→ Reading text
┌──
To facilitate this process we changed the Data Warehouse's update interval to 1 minute by following the instructions here (How To: Set the Processing Interval for the Data Warehouse).

The Problem

After making this change we waited a couple of minutes and then ran our first Related Work Items report.  We then added a new Task work item and related it to an existing Scenario work item, waited a couple of minutes and then ran the Related Work Items report.  To our surprise, the new work item wasn't listed.  We reviewed the report and noticed that the Last Warehouse Update value hadn't changed between the two report runs.

LastWarehouseUpdate 

The Investigation

I started wondering about caching of the reports so I tested this theory by running the Exit Criteria report.  This one showed a current warehouse update timestamp.

LastWarehouseUpdate2

Ok so there's definitely some report caching going on here!  I can see that the warehouse is getting updated so I closed everything down and re-opened the Related Work Items report.  Voila!...no change. 

After a bit of head scratching and complaining under my breath I decided to put all my years of debugging experience toward solving this problem.  I said to myself; "Steve..." (I call myself Steve) I said "Steve, what could be caching these reports?"  Luckily I'm quite adept at single-person conversations so I immediately answered myself with "Maybe it's the SQL Server Reporting Services that's doing it, stupid!" (I have no patience for ignorance).
└──
→ Apply what you read
A) Answer these questions from the report caching text, one line each:
(i) What update interval was set for the Data Warehouse?
(ii) Which report showed a current warehouse update timestamp?
(iii) What did the writer suspect was caching the reports?
B) Please carry the report caching text forward from its final sentence, keeping the same first-person voice.

→ Material provided
┌──
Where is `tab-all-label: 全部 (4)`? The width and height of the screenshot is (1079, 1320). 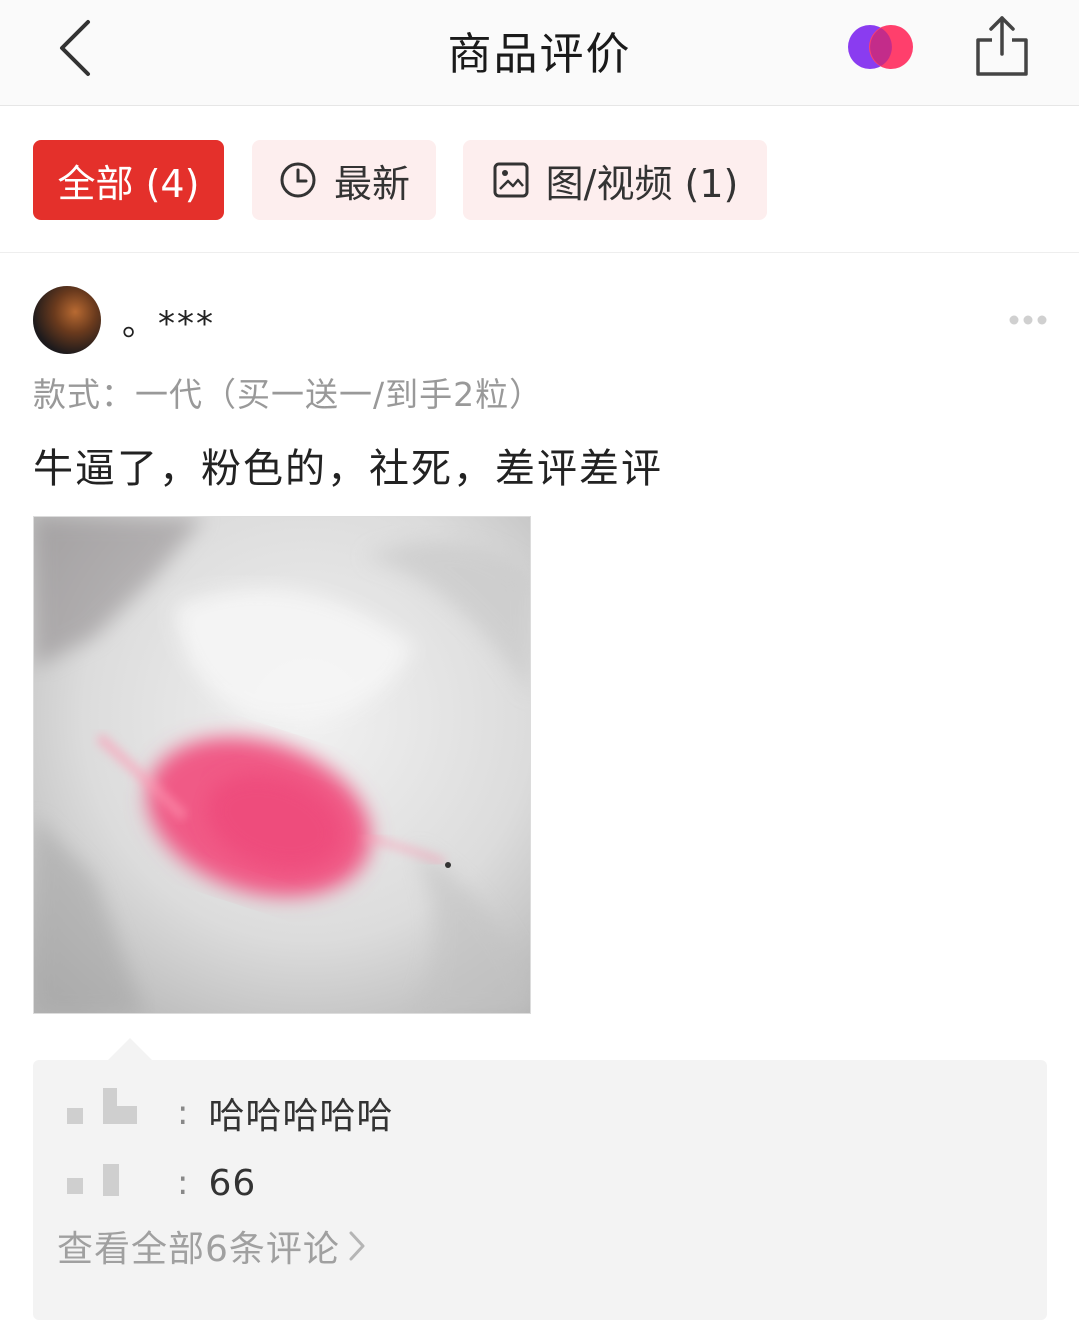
└──
→ Results of the tasks
A)
(i) 1 minute.
(ii) The Exit Criteria report.
(iii) SQL Server Reporting Services.

B)
The Root Cause

I started up Internet Explorer and browsed to http://{yourTfsServerHere}/reports to view the Reporting Services settings.  At the Home page i clicked on the Site Settings link (upper right corner) to check to see if this are any site-wide caching going on.  Looking over this page you see that there aren't any settings for caching at this level that don't require force you to modify the database directly (this article does tell you how to manage Report Server level caching).

I then navigated back Home and then drilled down into my BuildProject reports.  I'm going to see if the reports have some kind of report-level caching going on.  I opened the Related Work Items report.  When it rendered to the page I noticed that it also had the same timestamp as the last run. 

To check the settings of the report I clicked on the Properties tab and then reviewed the options available to me.  The Execution section looked like a good place to start.

Lo and Behold!  The first entry in this section is "Always run this report with the most recent data" and it has 3 options.  The selected (default) option here is to "Cache a temporary copy of the report. Expire copy of report after a number of minutes" with a value of 30.  PAY DIRT!!!

ReportExecutionPropertiesDefault

It looks like the reports default to caching themselves for 30 minutes after the last rendering!

The Fix

To change this behavior i modified the setting to use the "Do not cache temporary copies of this report" entry instead.  Here are the steps:

  1. Open SSRS in your browser at http://yourTfsServer/reports
  2. Click on your Team Project name
  3. Click on the report you want to modify
  4. Click on the report's Properties tab
  5. Click on the Execution link
  6. Select "Do not cache temporary copies of this report" radio button under the "Always run this report with the most recent data" section.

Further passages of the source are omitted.